Danehy

What was the 'Weekly' thinking when it ran that bitch-scrawl piece?

So my girls' basketball team was in Bisbee last week for a game. We were walking around the Brewery Gulch area a few hours before game time, looking at the shops, when one of my players spotted a rack with the Weekly on it. I walked over to see what the cover story was. Imagine my dismay when I saw a little, scared (but not scary) sissy on the cover with the line, "A night inside Tucson's street-art community."

I can't leave town for a weekend of basketball without people at the Weekly going insane.

Now, let me make clear that I understand that people who work and/or write for our publication have winced from time to time at stuff I have written. A couple of times a year, I'm somewhat outspoken, and once, a few years back, I was actually mildly offensive. I appreciate that we might have differences of opinion over political candidates and such. However, despite the paper's long-standing leanings in one direction, it has been a source of pride that we seldom fall prey to those who would use obviously distorted words and phrases in an effort to shape an argument.

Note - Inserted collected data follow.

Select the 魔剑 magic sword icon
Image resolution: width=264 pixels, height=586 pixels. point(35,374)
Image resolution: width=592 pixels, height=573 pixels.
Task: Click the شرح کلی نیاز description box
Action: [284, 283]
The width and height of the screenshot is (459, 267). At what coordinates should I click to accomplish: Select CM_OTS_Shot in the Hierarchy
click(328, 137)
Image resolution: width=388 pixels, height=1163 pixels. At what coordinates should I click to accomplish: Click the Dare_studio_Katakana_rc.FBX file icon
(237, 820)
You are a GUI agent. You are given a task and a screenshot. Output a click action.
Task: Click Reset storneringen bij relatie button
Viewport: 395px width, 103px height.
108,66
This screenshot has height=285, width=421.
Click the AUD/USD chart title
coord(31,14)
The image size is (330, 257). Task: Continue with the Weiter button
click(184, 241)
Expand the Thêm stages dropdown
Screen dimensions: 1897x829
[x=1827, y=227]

But now, on the cover, we have "street art"?! I've always been upset that the word "graffiti" wasn't harsh enough; I prefer "bitch scrawls." But I don't want to become that which I despise, so I stick with the actual term.

I told myself I wasn't going to read the article, because it would just make me mad. But that headline kept nagging at me. What the hell is a "street-art community?" Do they bond together for the common good? Do they have yard sales? Or is the use of the term "community" as wrong as "street-art?" As in, "Hey, look, we moved those boxes in the warehouse and discovered a community of cockroaches."

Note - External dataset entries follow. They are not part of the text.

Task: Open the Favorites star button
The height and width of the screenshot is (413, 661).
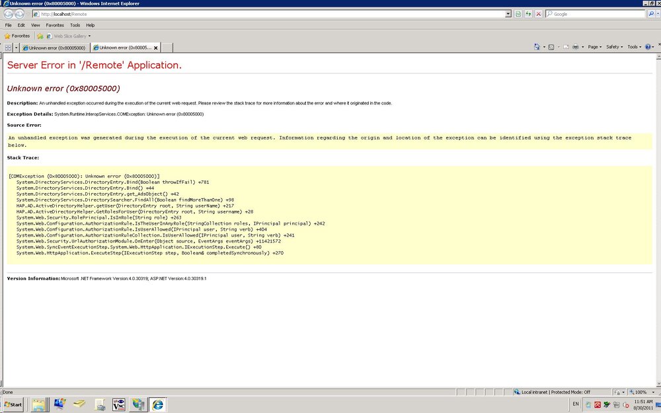Action: (x=17, y=36)
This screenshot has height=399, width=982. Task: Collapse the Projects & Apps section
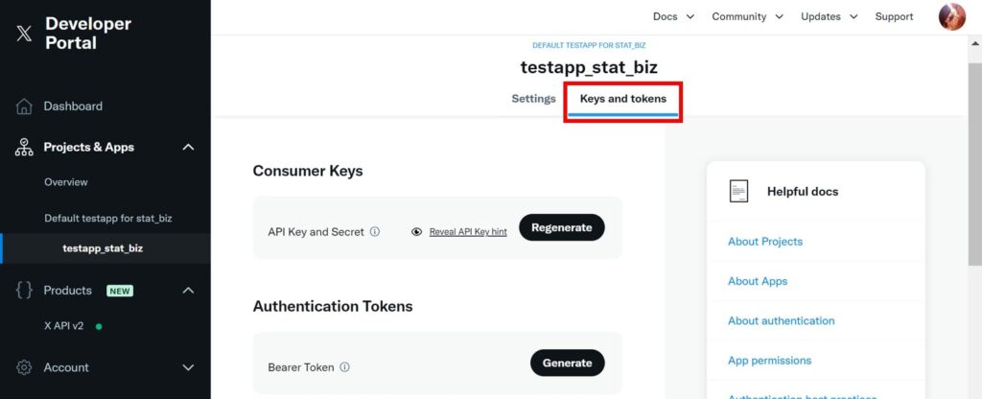[x=188, y=148]
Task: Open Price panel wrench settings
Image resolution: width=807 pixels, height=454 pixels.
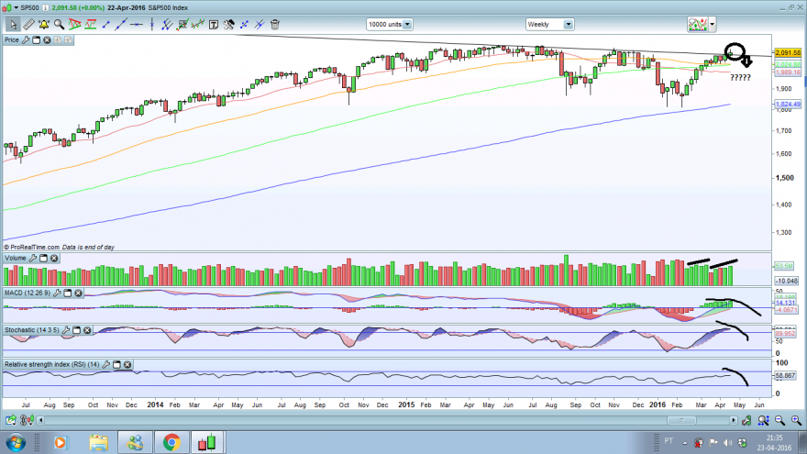Action: point(26,39)
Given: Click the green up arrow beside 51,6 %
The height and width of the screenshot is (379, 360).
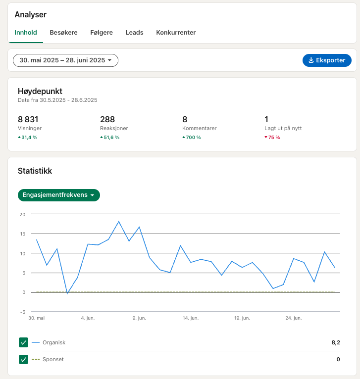Looking at the screenshot, I should pos(102,137).
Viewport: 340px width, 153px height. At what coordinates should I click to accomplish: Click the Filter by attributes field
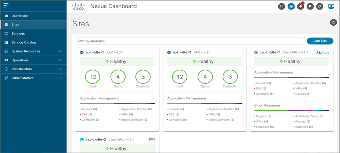pos(189,41)
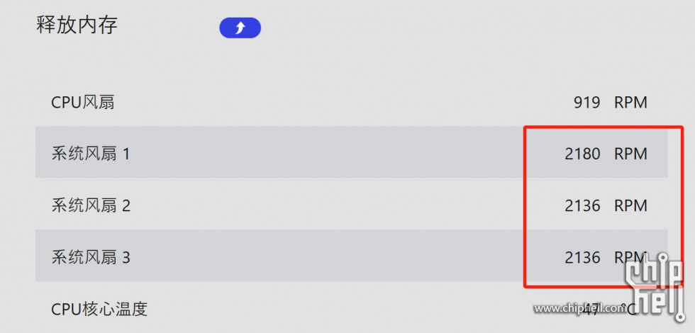Click the RPM unit in 系统风扇 2 row
Viewport: 695px width, 333px height.
click(630, 206)
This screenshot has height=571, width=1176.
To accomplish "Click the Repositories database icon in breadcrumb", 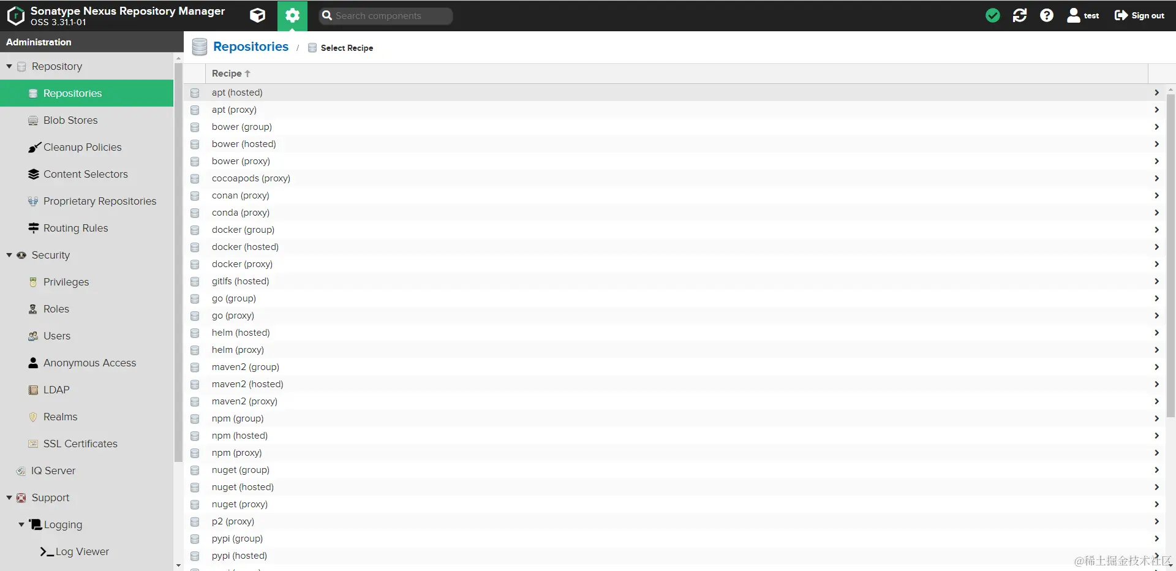I will (x=200, y=47).
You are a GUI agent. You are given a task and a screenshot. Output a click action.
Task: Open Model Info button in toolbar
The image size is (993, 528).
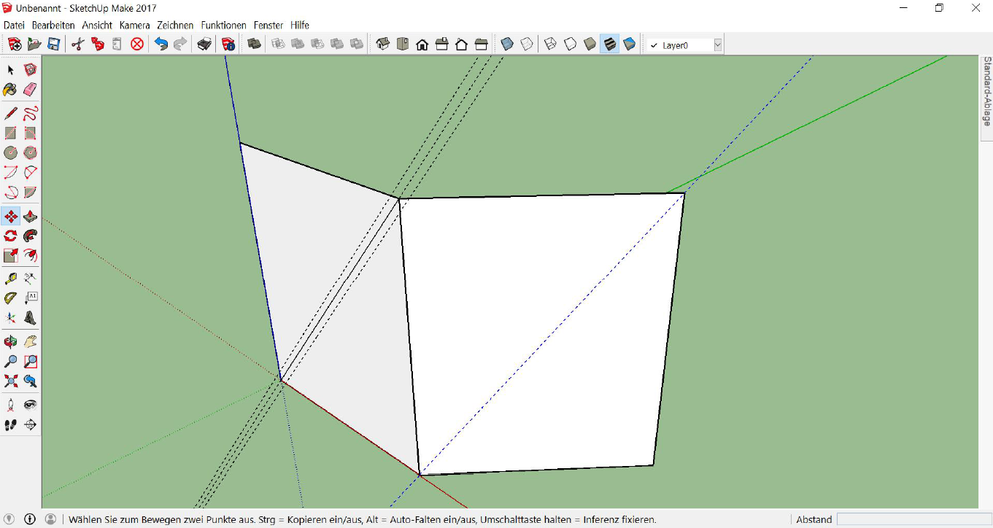click(228, 44)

If I had known the Weekly was so hard up for a cover story, I would have offered to help. I know a couple of guys who used to knock people in the head and steal their wallets. We could have done: "A night inside Tucson's wealth-redistribution community." Or I could have gone along with a coyote as he stole people's life savings to sneak them across the border in a truck: "Inside Southern Arizona's underground-travel industry."

What a load of nonsense. First of all, anybody who goes down in his basement, locks all the doors, waits until 3 a.m. and then even thinks the phrase "street art" needs to be administered a good cuffing. There is nothing artistic about it.

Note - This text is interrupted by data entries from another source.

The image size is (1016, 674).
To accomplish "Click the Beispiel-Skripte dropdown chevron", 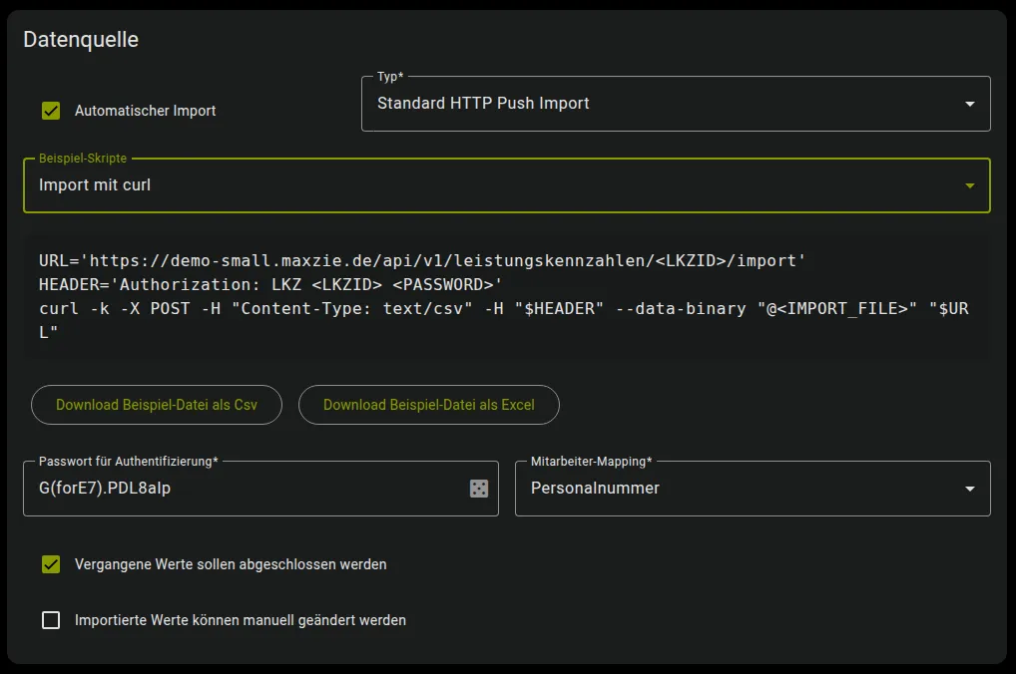I will tap(969, 184).
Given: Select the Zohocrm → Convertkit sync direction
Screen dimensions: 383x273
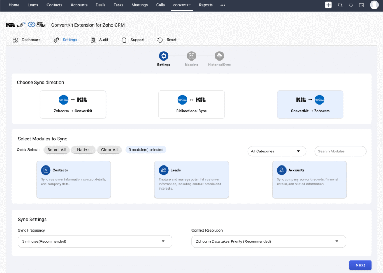Looking at the screenshot, I should (73, 104).
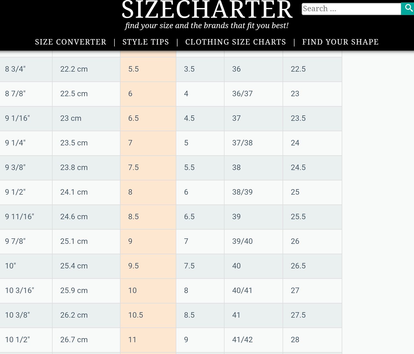Click the 23 cm cell
This screenshot has width=414, height=354.
click(71, 118)
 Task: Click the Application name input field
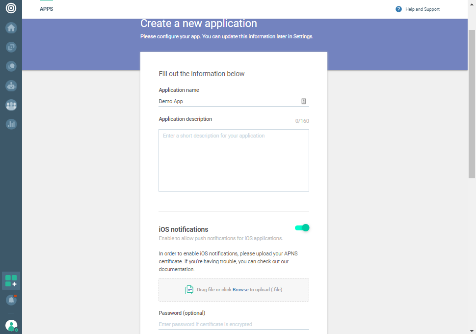click(228, 101)
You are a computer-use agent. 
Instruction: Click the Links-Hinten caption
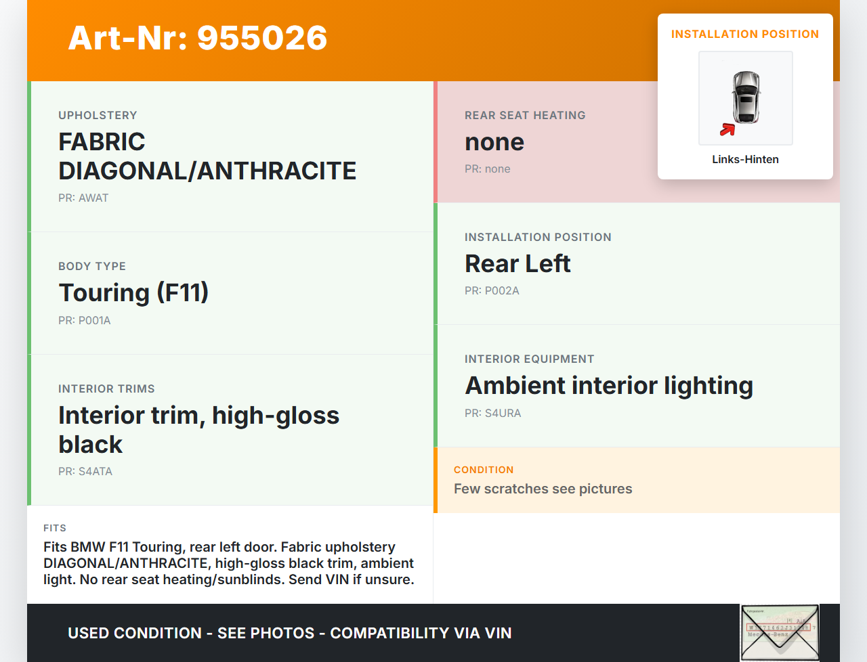pos(745,160)

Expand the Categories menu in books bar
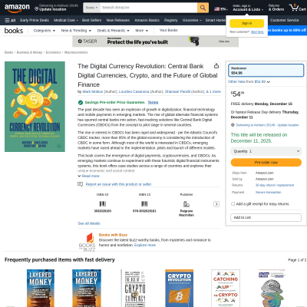pos(45,31)
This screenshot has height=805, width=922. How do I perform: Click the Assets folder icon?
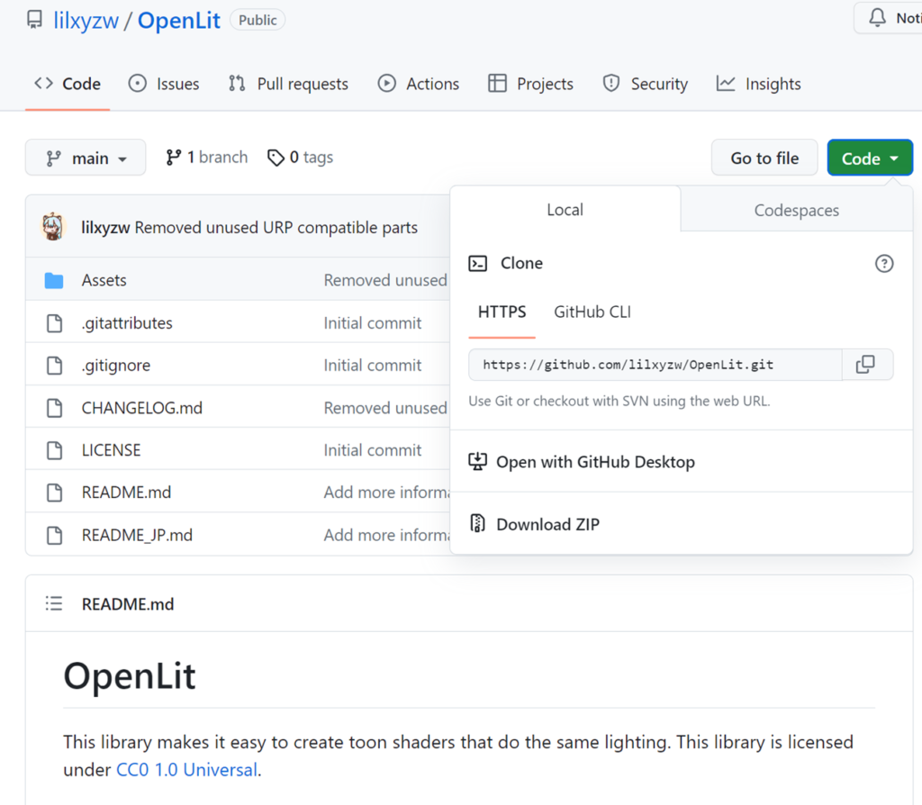(54, 281)
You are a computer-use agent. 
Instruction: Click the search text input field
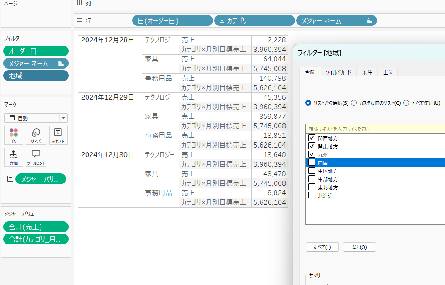coord(373,129)

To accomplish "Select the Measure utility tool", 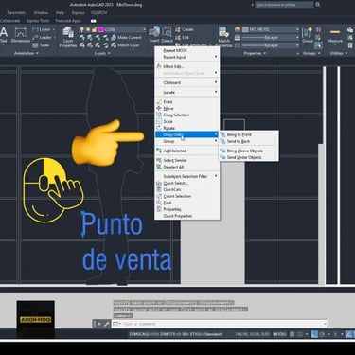I will coord(335,35).
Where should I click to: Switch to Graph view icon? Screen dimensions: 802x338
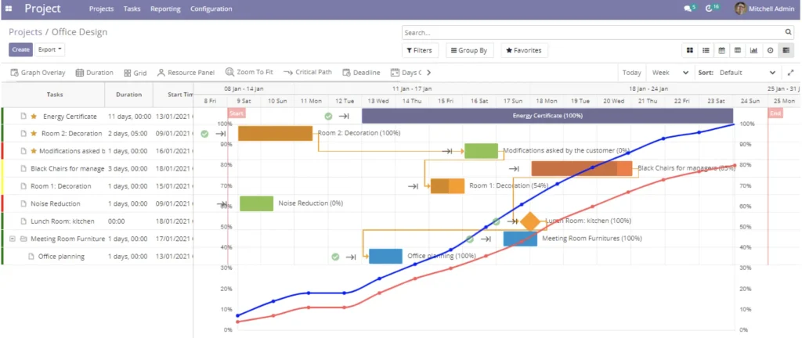(753, 50)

One knucklehead told me that art is completely in the eye of the beholder. Art can be challenging and bizarre and even distasteful. But it shouldn't be destructive or intrusive or completely disregardful of other's people's rights or property.

We all realize that not everybody is going to be a useful member of society. A few don't have the brains or determination to make a name for themselves doing something productive, so they get high and use whatever paint is left over to misspell words on somebody else's wall.

I noticed the graffiti guy's pants were way too big and were falling down. Have you noticed that a large proportion of knuckleheads apparently don't have butts? Their pants are always falling down. Not that they have anything to hide. I wonder if there's some kind of genetic marker there. In the Braver New World, a kid would be born, and the doctor would say, "This kid has no ass." Then they'd ship him off to the Graffiti Colony.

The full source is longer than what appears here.